*** Material for this task Section Begins ***
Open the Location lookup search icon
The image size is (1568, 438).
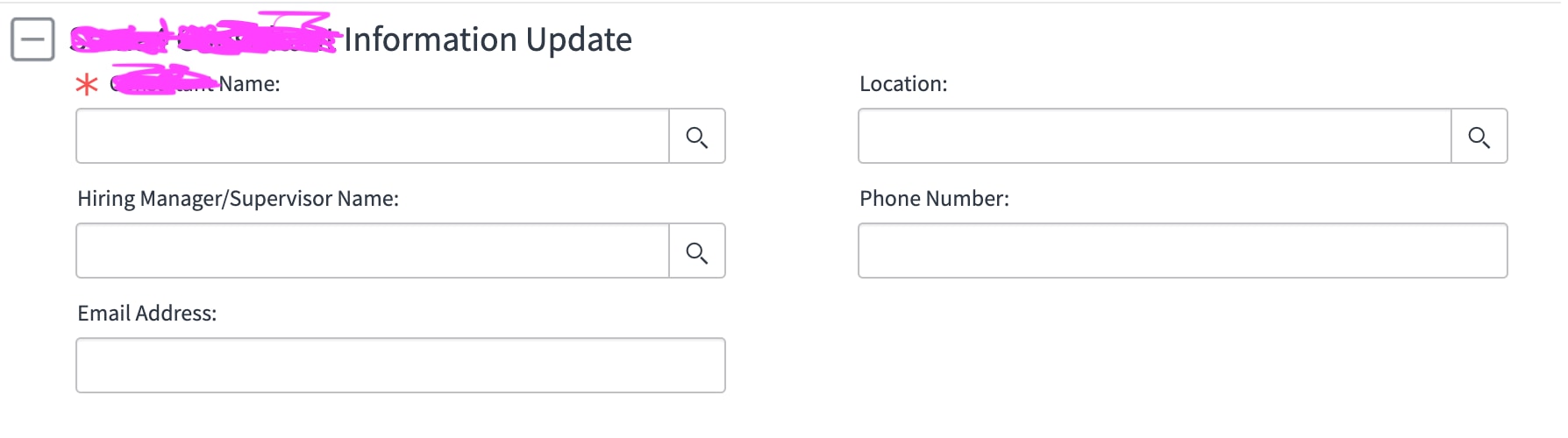tap(1479, 136)
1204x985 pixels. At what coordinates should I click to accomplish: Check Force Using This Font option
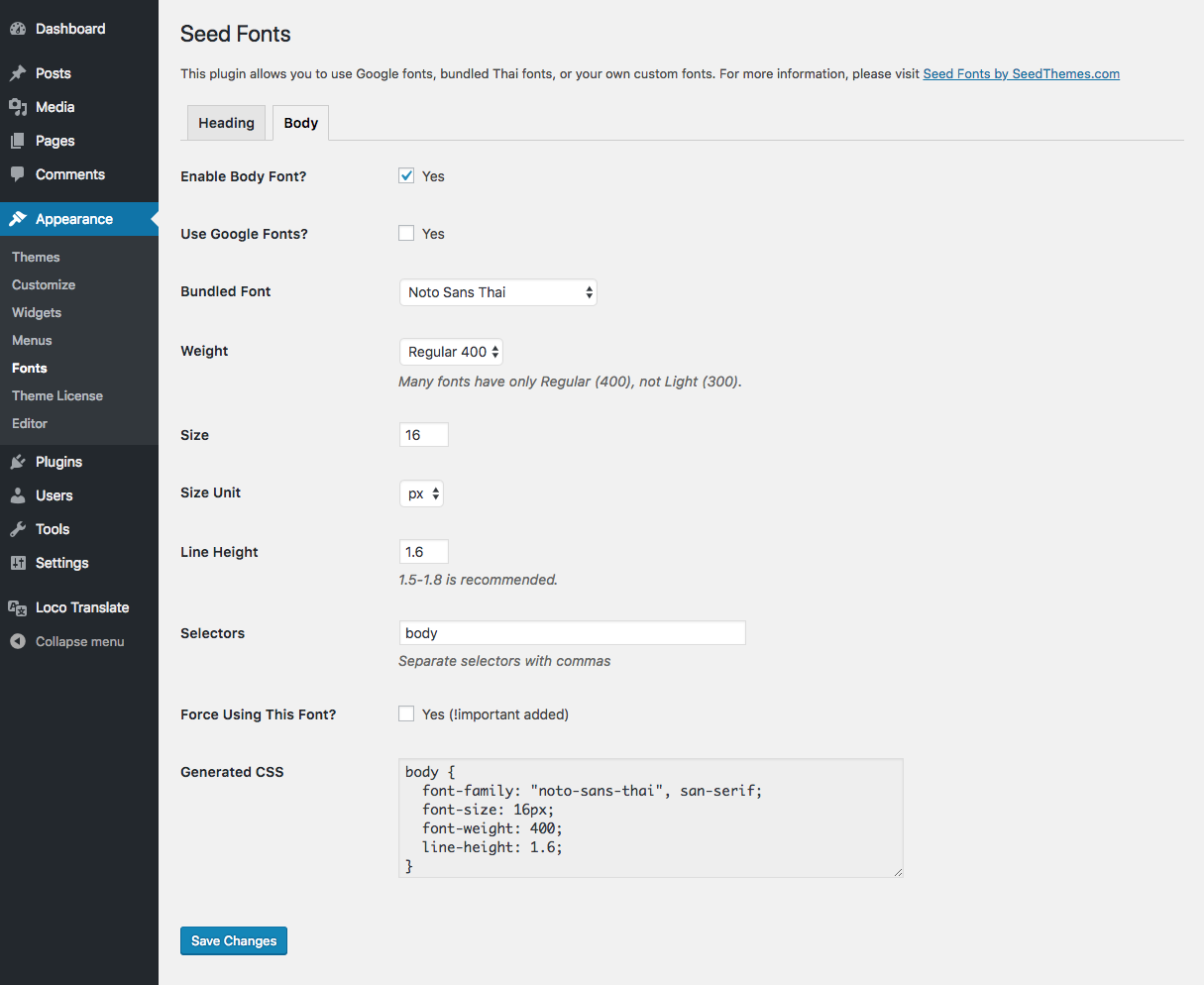click(x=406, y=713)
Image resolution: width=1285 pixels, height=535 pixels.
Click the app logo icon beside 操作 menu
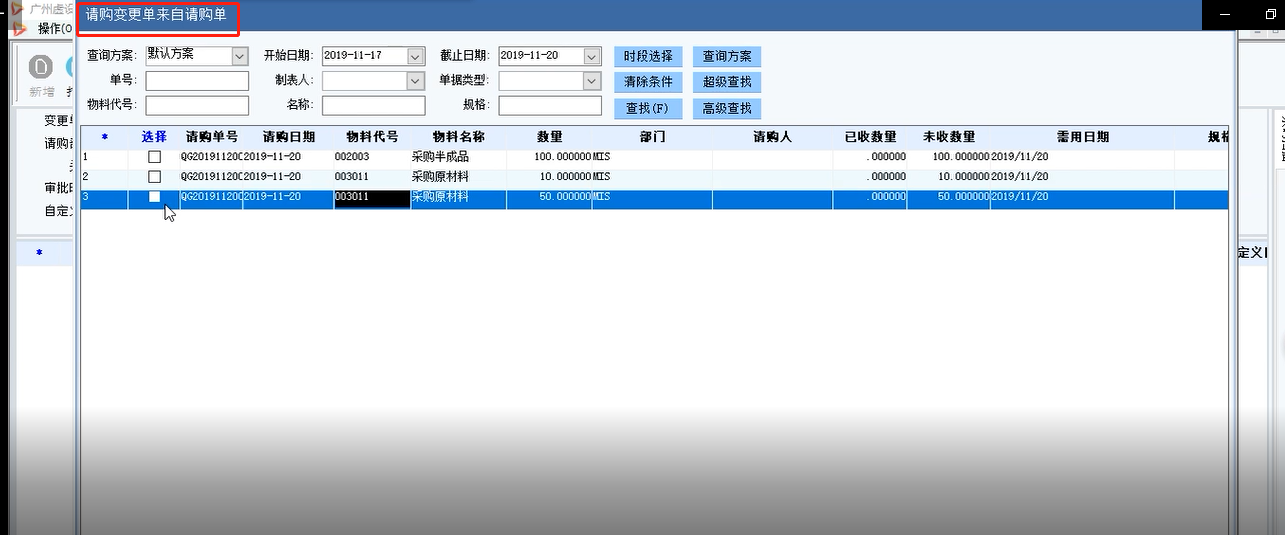click(x=19, y=29)
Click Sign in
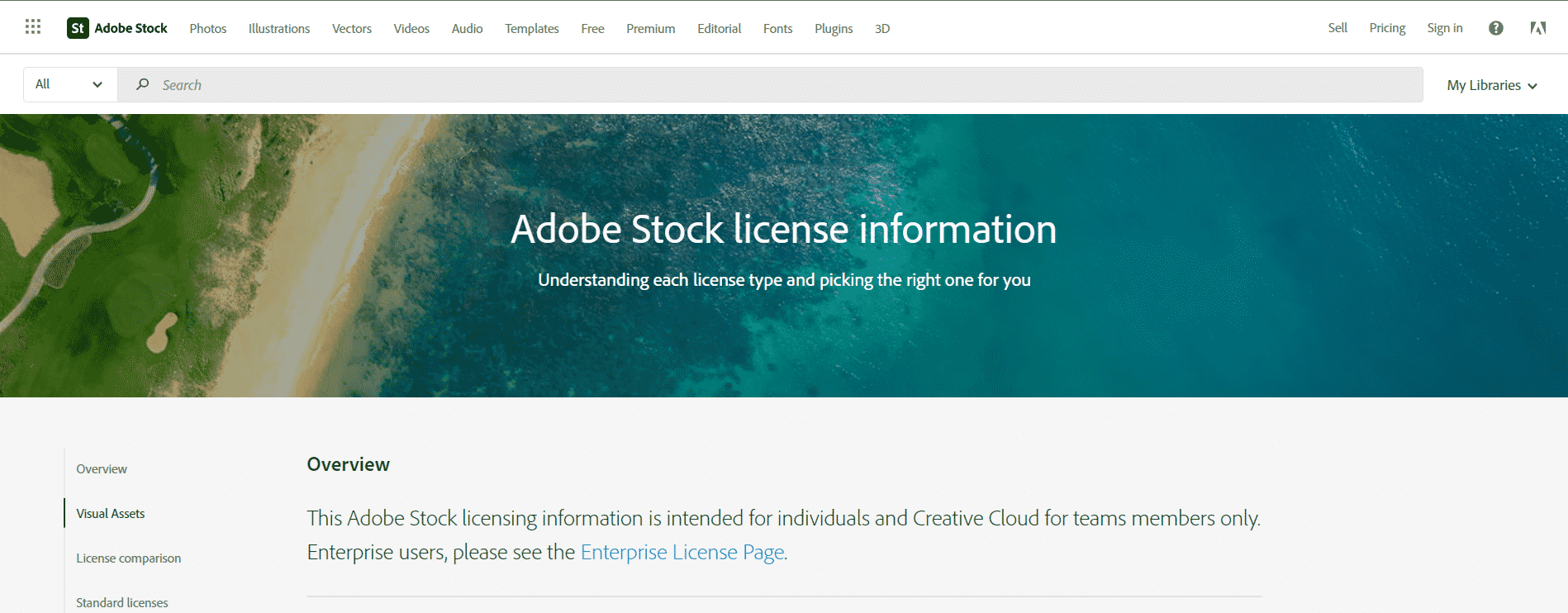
*** Material for this task Section Ends ***
[Work required]: Leave the pictures out. Repeat every entry above exactly.

[Exercise output]:
Open the Location lookup search icon
The image size is (1568, 438).
tap(1479, 136)
1204x985 pixels. At what coordinates should I click to accomplish: Check Force Using This Font option
click(x=406, y=713)
Image resolution: width=1285 pixels, height=535 pixels.
Click the app logo icon beside 操作 menu
click(x=19, y=29)
Click Sign in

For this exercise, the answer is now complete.